Work of John Fowler

Work of John Fowler

John Fowler: Painter

Artist Statement

Drawing is at the heart of the way I work. I enjoy experimenting and developing techniques using various materials and media but in the end I rely on drawing to tell a story.

For a while now I’ve been using oil pastels. They have all the richness of oils in tubes but are quicker, intuitive and forgiving. You can blend, scrape back, combine them with acrylic underpainting and various collage materials to work up layers and textures. I aim to achieve a degree of complexity and richness. I also enjoy soft pastels you can get a tremendous range of colours but they do tend to break easily. Watercolour I find troublesome. It’s immediate but I prefer a more contemplative way of working. I worry away at my paintings usually going back to them several times for adjustments or even complete rejigging. Absolutely the worst way to achieve spontaneity but that’s the way I like to do it and I can only hope that what I produce is enjoyed by others.
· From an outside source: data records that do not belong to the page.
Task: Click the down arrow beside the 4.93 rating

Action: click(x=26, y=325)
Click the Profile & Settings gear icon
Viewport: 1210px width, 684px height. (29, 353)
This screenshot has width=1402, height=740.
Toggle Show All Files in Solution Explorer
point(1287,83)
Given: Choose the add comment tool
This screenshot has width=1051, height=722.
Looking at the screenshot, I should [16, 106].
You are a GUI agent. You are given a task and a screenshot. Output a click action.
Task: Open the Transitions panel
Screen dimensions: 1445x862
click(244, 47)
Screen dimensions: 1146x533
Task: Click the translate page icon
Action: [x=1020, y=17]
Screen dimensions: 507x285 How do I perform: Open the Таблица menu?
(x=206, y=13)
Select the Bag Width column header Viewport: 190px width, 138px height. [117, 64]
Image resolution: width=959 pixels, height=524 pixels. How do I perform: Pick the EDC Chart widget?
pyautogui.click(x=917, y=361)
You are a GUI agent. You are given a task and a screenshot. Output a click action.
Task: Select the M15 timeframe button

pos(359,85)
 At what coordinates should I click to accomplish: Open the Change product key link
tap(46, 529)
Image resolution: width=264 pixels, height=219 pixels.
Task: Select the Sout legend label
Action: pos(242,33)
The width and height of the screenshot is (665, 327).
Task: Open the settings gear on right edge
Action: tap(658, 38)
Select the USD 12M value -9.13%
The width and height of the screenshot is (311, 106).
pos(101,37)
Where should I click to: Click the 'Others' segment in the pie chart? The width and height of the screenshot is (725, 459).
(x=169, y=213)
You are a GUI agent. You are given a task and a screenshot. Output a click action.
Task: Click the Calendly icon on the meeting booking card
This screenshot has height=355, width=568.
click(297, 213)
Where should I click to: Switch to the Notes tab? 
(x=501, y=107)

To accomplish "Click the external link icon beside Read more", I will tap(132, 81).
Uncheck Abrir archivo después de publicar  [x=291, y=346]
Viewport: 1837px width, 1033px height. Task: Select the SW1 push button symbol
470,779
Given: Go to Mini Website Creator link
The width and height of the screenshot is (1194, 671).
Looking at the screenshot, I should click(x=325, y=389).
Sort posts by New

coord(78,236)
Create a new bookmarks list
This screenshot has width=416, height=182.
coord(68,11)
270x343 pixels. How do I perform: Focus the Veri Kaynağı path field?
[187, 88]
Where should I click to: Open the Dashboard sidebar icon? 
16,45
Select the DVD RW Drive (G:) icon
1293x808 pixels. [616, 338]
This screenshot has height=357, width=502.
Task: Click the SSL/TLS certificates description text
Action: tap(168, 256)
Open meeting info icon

Like many artists I tend to take inspiration from my environment. For me that has been the high and wild parts of Northern England. There’s so much to go at. It stirs the soul. Something about long wide views, changing light and moods, grittiness and a sense of ‘absence’. It’s a poetic thing. Some people see miles of emptiness with sadly abandoned buildings. I’m one of those who see a busy landscape full of wild beauty, wildlife and the shadows of an absent industrial past. I know a couple of poets who saw this, Auden and Bunting, and our own local Alston poet, Josephine Dickinson. Plenty of visual artists have seen them in the same way.

A theme has developed in some of my paintings that is about these abandoned buildings. I see a peculiar beauty in their decay and the way they are returning to nature and just want to respond to their metamorphosis in my own painterly way. Some of this work is here in this exhibition, under the theme title ‘absent’.